Little Annie’s Ramble – Ignorance of the Child

Little Annie’s Ramble by Nathaniel Hawthorne was literally a ramble about his love for this child named Annie. He seemed to think lowly of everything but Annie. In his eyes, Annie, this “child”, was just a pure thing in which he missed in his life. I feel that that is so because at the very end, he said, “As the pure breath of children revives the life of aged men, so is our moral nature revived by their free and simple thoughts…” This basically means that Annie was the thing that could revive his life and allow him to feel more at peace and free; to experience his boyhood again. Throughout the story, he kept going on and on about how pure and beautiful Annie was. She was beautiful because he thought she didn’t know anything negative about the world and that she wasn’t tainted by the evil and the bad. He wished her to disregard him if he started moralizing. This is because he believed she didn’t know right from wrong. Around the middle of the story as well, he said she would rather pay attention to the dolls rather than to the queen, king or knight.

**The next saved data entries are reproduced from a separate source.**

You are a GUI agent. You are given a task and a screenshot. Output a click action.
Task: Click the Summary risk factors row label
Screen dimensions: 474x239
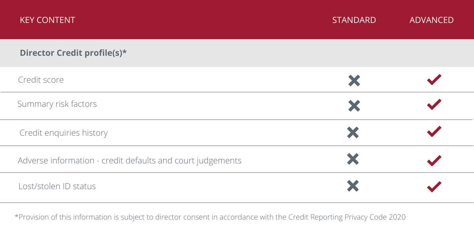coord(57,104)
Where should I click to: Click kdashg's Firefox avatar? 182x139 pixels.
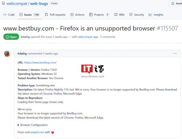pos(7,53)

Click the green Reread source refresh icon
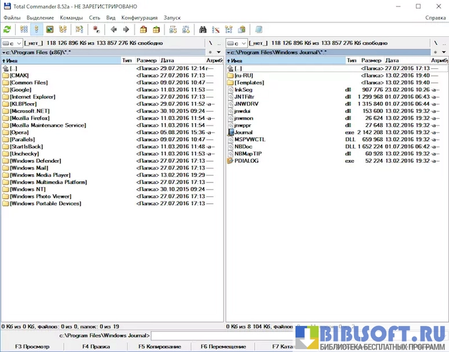[x=7, y=30]
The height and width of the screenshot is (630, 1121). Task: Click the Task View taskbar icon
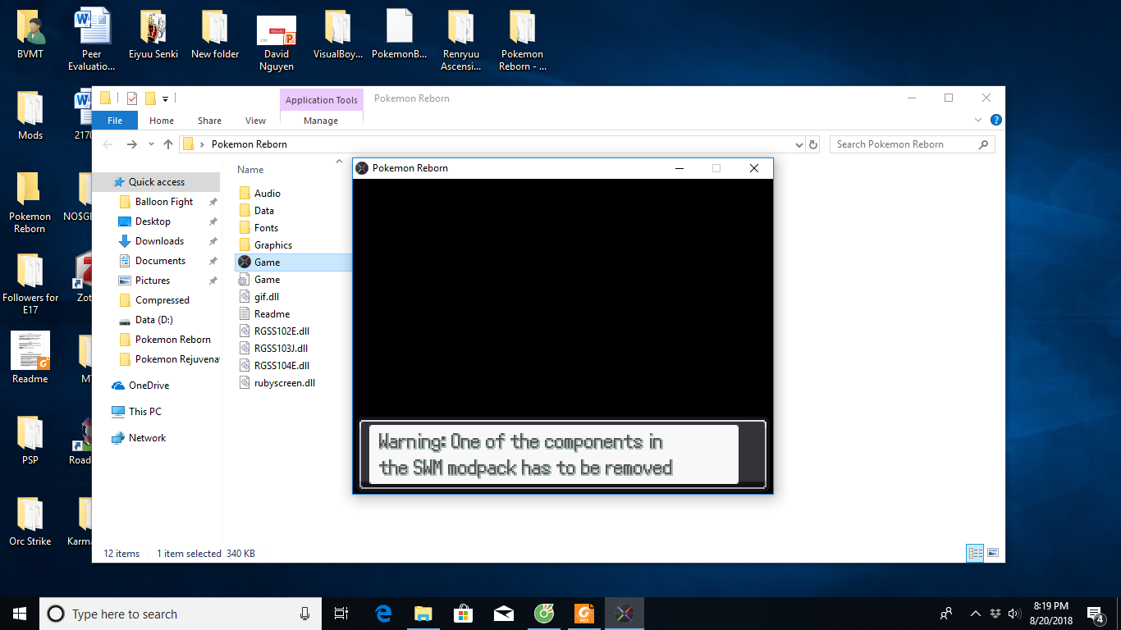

In his point of view, she was a child that knew nothing and couldn’t understand anything but her desires for the pretty things and toys such as dolls. He liked her better that way because him, as an adult, knew too much and all the dark things he knew as well caused him to feel that life was not that great and that he would be better off like Annie, who didn’t know much. It is as the saying goes, “Ignorance is bliss.” In this case, Annie is the ignorant one in the narrator’s point of view and the narrator is the one that wishes to be ignorant, to have the bliss that he feels the child has. He misses that ignorance and that bliss.